Polska jest jednym z krajów, gdzie najdłużej pracuje się (1984 godz. rocznie). Dłużej od nas pracują tylko w Korei Południowej (2390). Ten parametr w krajach unijnych kształtuje się różnie. W Czechach (1882), na Słowacji (1770) i Węgrzech (1777), natomiast w Wielkiej Brytanii (1652), Francji (1393), w Niemczech (1362).

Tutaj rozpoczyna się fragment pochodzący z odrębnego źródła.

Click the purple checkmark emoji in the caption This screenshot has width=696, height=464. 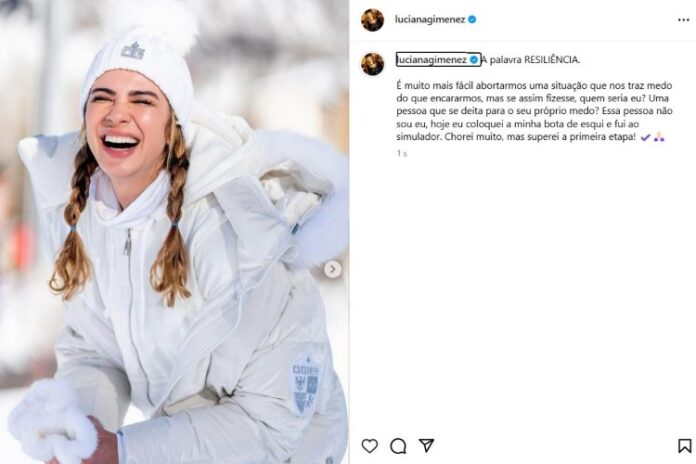[645, 137]
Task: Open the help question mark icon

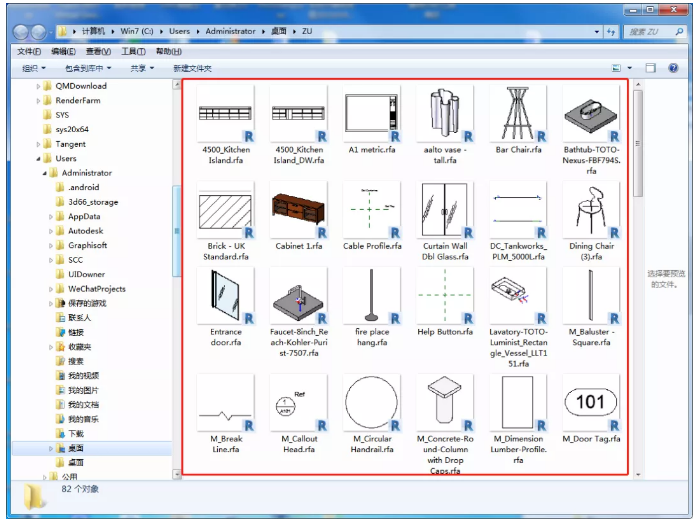Action: coord(675,68)
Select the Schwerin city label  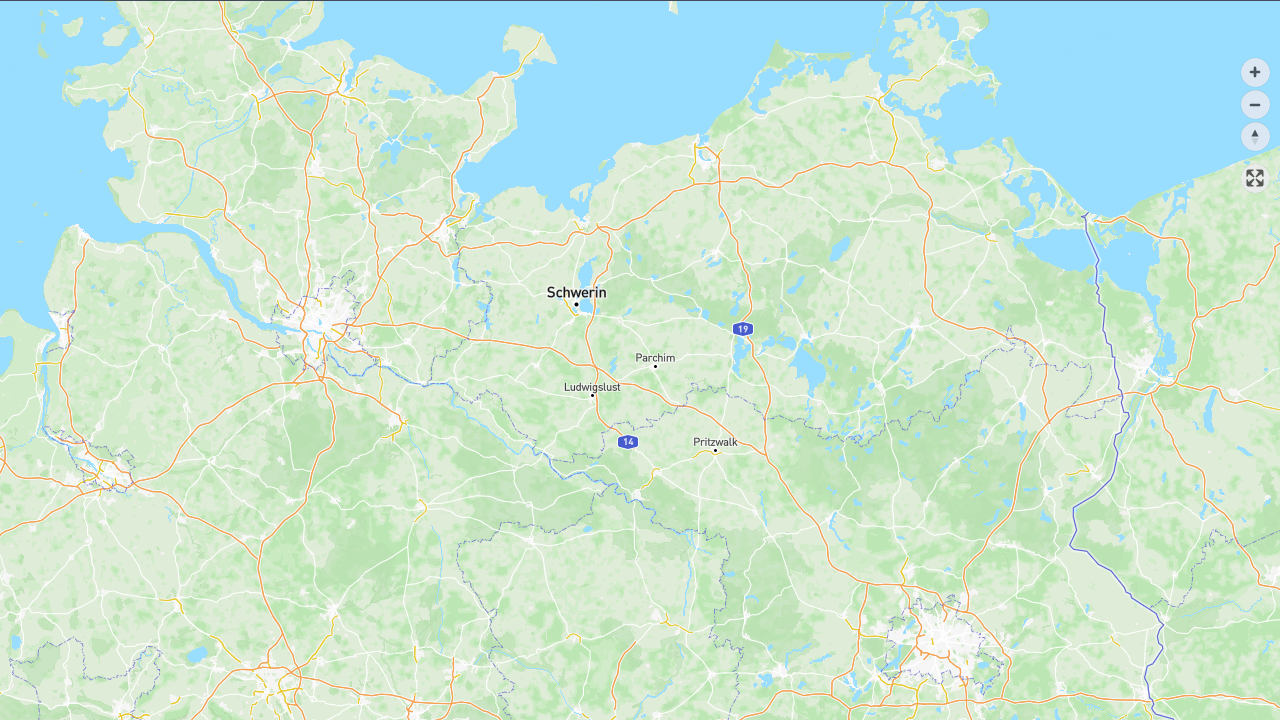576,292

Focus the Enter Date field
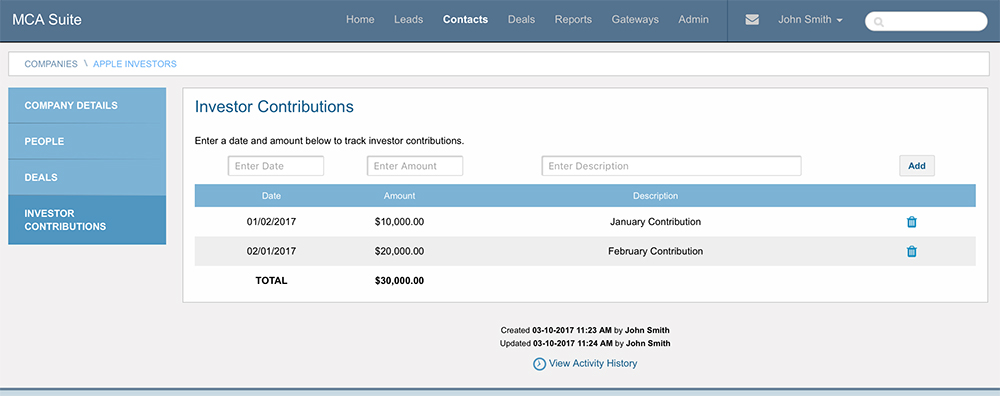click(x=276, y=166)
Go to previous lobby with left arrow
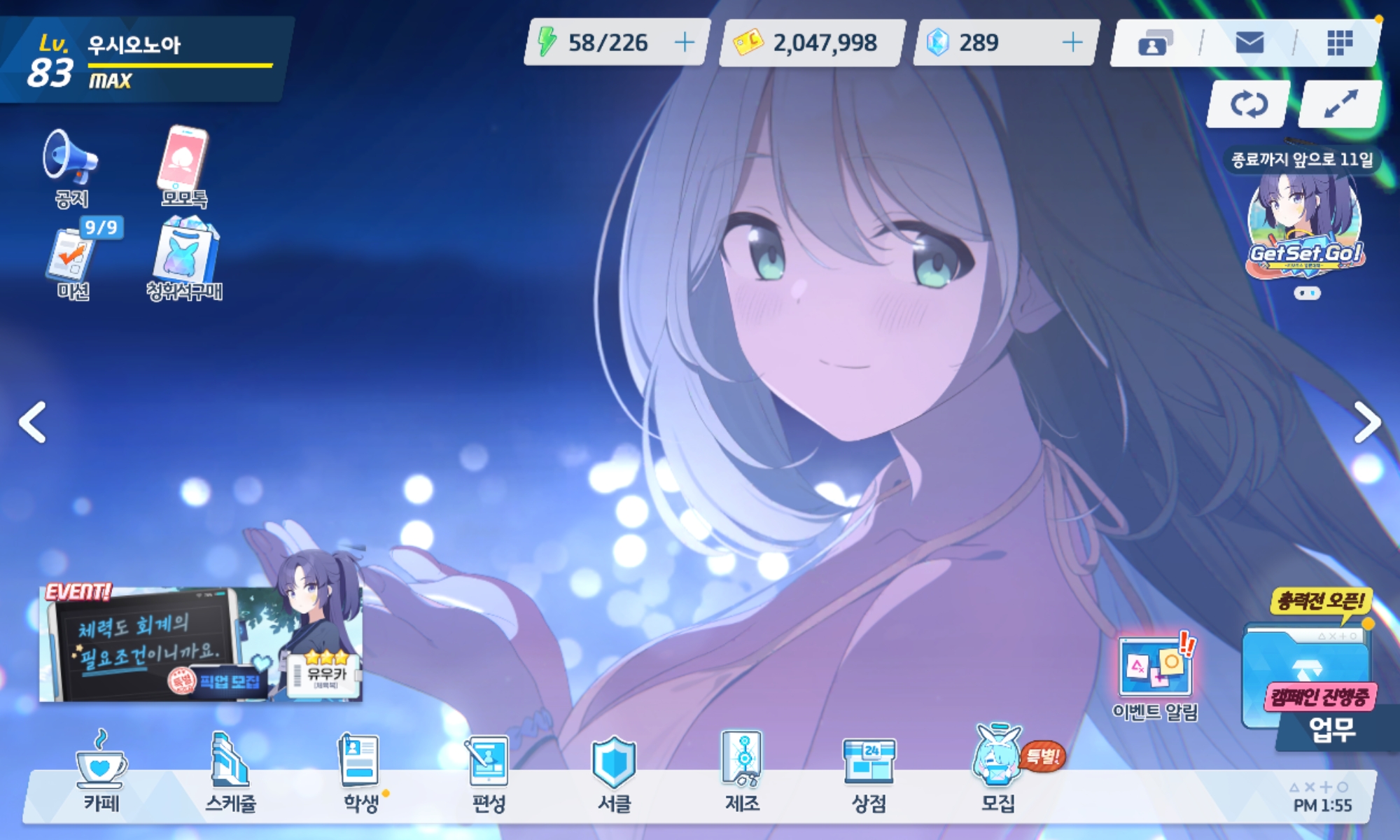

W zestawieniu wg wydajności pracy polski pracownik ma wydajność na poziomie 50,2% wydajności pracownika unijnego w "15". Osiem lat temu wynosiła ona 42,5% średniej unijnej. Europejską czołówkę stanowię Luksemburg (131,9%), Irlandia (118,6%) i Francja (115,1%). Lepsi od nas są w tym rankingu Węgrzy (63,6), Czesi (60,8) i Słowacy (54,8%).
Na słaby wynik w w tym rankingu ma wpływ duża liczba żyjących u nas z rolnictwa i niska wydajność w tej dziedzinie (ok. 20% średniej unijnej).
Dla lepszej oceny tych parametrów warto jeszcze dodać, że w "15" wydajność wyraźnie rośnie W Irlandii, rośnie też w Wielkiej Brytanii, utrzymuje się na stabilnym poziomie, a we Włoszech, a w Niemczech nieznacznie spada.
Co jakiś czas w mediach powraca temat porównywania wydajności pracy w Unii ze Stanami Zjednoczonymi. Tu przewagę 28,5% mają USA, a prognozy mówią, że w tym roku wzrośnie ona nawet do 31%.